Task goal :: Please transcribe the data below in full. Omit any picture you find in it.

[Stored data entries]
━━━━━━━━━━━━━━━━━━━━━━━━━━━━━━

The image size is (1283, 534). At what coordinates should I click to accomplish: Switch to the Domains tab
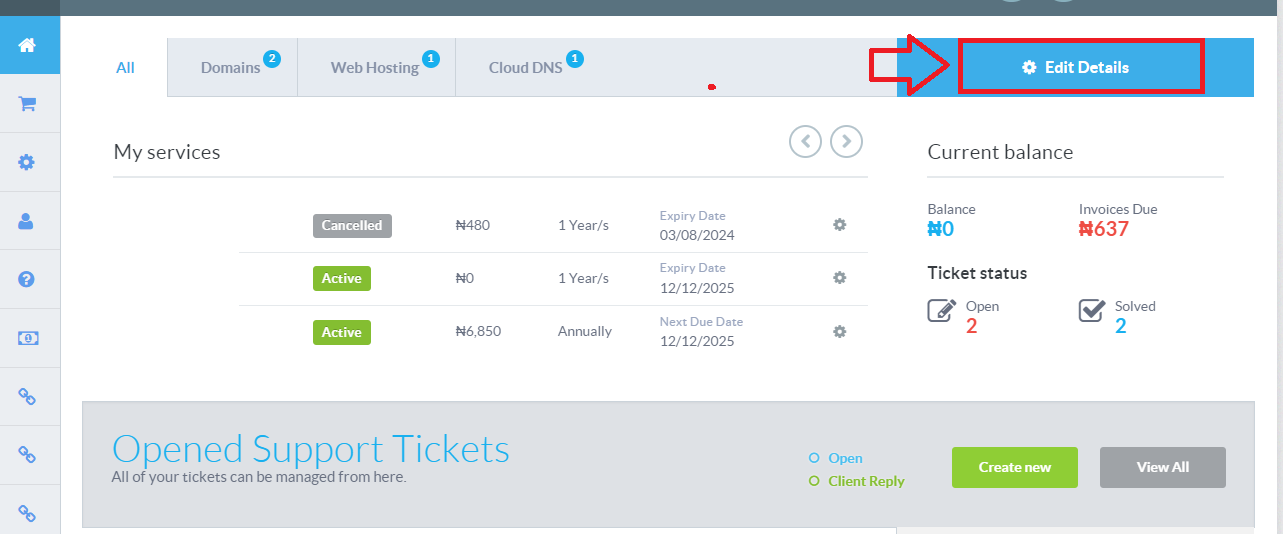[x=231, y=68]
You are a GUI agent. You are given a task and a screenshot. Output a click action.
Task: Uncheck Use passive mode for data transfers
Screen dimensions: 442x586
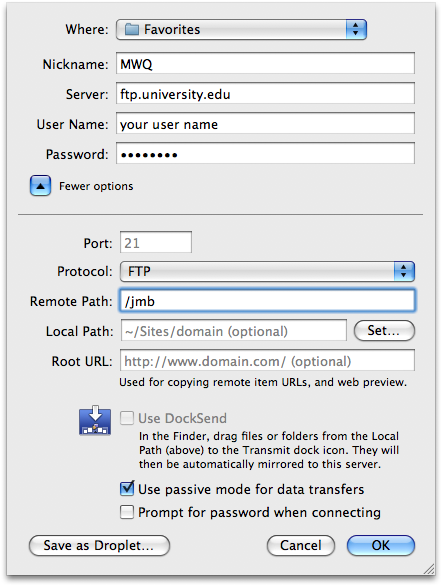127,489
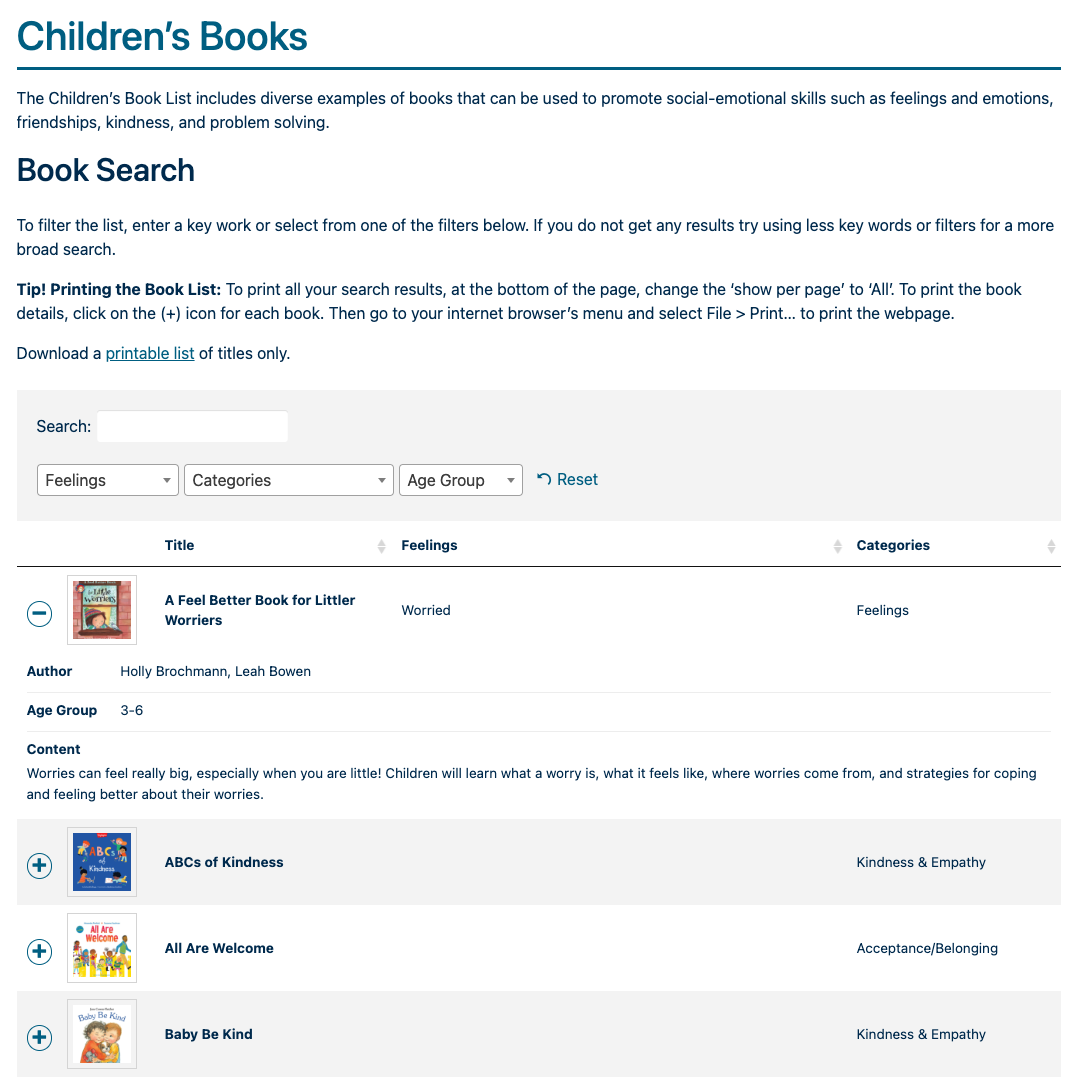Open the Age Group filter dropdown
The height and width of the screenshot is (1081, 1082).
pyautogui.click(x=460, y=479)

━━━━━━━━━━━━━━━━━━━━━━━━━━━━━━

Completed exercise ::
The image size is (1283, 534). At what coordinates should I click to accomplish: Switch to the Domains tab
[x=231, y=68]
You are a GUI agent. You are given a task and a screenshot. Output a click action.
Task: Uncheck Use passive mode for data transfers
Screen dimensions: 442x586
127,489
Open the Age Group filter dropdown
The height and width of the screenshot is (1081, 1082).
pyautogui.click(x=460, y=479)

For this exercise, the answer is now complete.